Ok I'll start off, no, no pictures from the trip. This as, was expected, has been another busy week. The good news is, life is getting back to relative normalcy, whatever that is.
On Monday night I stepped out of the office about 10 minutes to six, and blinked in what felt like the bright light.
In all reality, the sun had set just less then an hour ago, but the last tinges of twilight left the parking lot more than bright enough, and I thought to myself, this confirms it, it's brighter this year.
As we head into the final days of January we leave behind what I consider to be the darkest days of the year.
Last year I wrote (link) about the fallacy and myth that surrounds Alaska's dark winters, at least in my opinion.
The short of it was that my first winter I looked on worriedly as the sun hung lower and lower in the sky and the days shrunk at rapid speed.
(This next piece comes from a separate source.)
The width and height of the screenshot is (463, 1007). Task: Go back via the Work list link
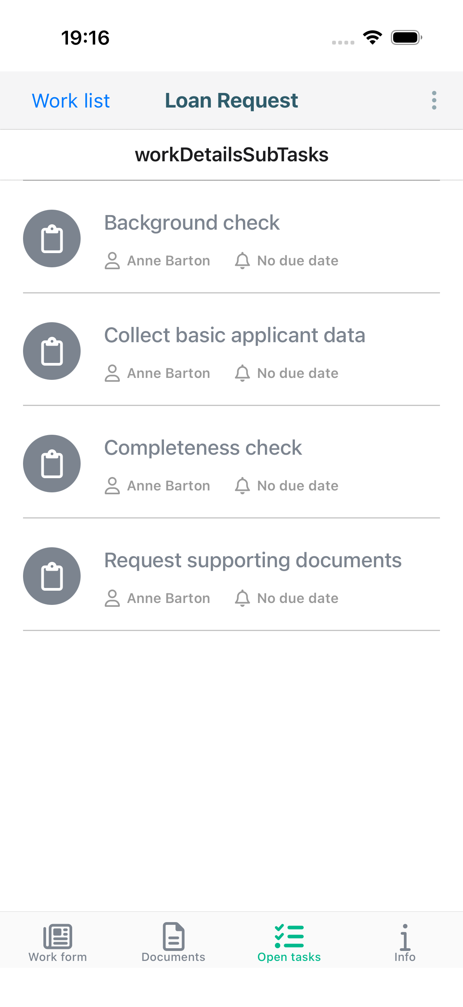tap(71, 100)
By solstice however I saw that my active lifestyle and positive mental attitude kept the darkness at bay.
All the same, I couldn't help but feel a little intimidated by it.
Last year, my focus was on the dark. It was always, "Look how dark it is, look how much daylight's been lost, look how long it takes the sun to rise every morning."
I was looking for it.
I distinctly remember an October day in 2008, after a long period of rain, the sky broke and the sun shone. I strode across camp for something, and stopped dead in my tracks at the sight of the sun, still struggling to make it over the tops of the scraggly spruce, hours after it had risen. The sight scared me to think what was to come.
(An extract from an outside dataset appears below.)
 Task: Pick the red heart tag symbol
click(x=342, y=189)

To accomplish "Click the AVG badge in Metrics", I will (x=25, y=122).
There is something to be said about the shock effect of having long periods of rain where the sun is out of sight and suddenly to see it shining one day as well, a common weather pattern in the fall here.
Anyway, this year, as early as October, things seemed brighter.
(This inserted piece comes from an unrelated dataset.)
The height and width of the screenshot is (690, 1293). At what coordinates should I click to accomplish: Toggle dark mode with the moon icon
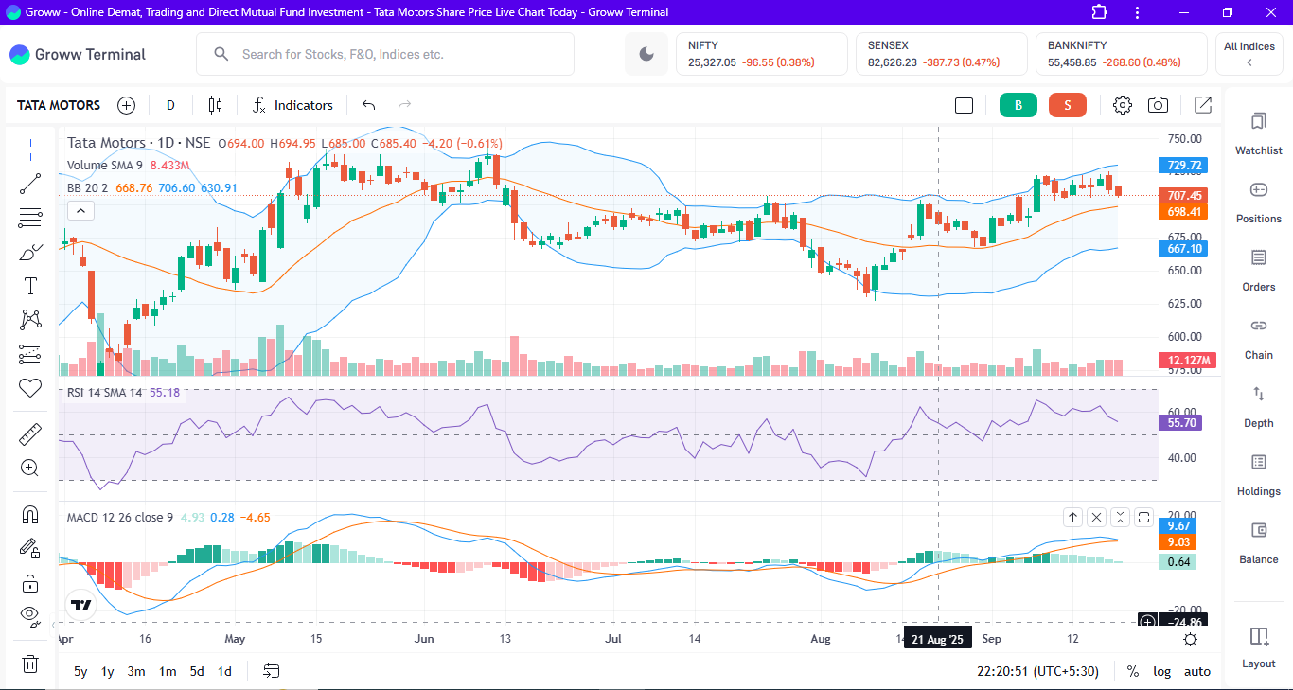[646, 54]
I waited every week though to feel that same pressing fear I felt the year before. It's the same sensation I've had when the shadows of the trees stretch long across the forest floor in woods I don't recognize, only the haunting feeling follows me everywhere.
Still it didn't come, and more often I found I was surprised how early the light returned in the morning and disappeared in the evening compared to what I remembered.
Then came Thanksgiving. This was the beginning of the darkest days. Until late January, I'd drive to work in the dark, watch the sun beam its weak twilight for over an hour as it worked so hard to clear the horizon, then sink again, leaving me to drive home and put in a ski in the dark.
Trips to the backcountry were dialed back by the light. Hit the summit too early, and the lighting was flat leaving us to careen down the mountain unable to differentiate up from down. Hardly could we get two runs in before were were looking at our watches and the disappearing ball of fire.
After work, the headlights of oncoming cars burned my eyes.
I noticed a little of that this year, absolutely.
More however, I felt like my experience Monday was just as likely.
Indeed, there was no solar event that made things brighter this year, but sometime after Turkey day, I began to wonder.
Certainly there were more then a few times I cursed the low light these past two months, but for whatever reason, it seemed like the darkness was less noticeable.
I can only reason it through another experience I sometimes have. The first time I drive, hike or bike somewhere new, where I'm not sure of my surroundings, it always seems to take an exceptionally long time relative to whatever distance I might be covering.
I've noticed this over and over again.
To an extent I imagine that I might actually be going slower as I absorb new sights and sensations or watch for unknown junctions or landmarks.
When I do these same trips again later however, they almost always feel like they go by quicker by orders of magnitude though.
I think my journey through the darkness last year was much the same. I know this trail, even in the murky depths of a stormy new moon winter night.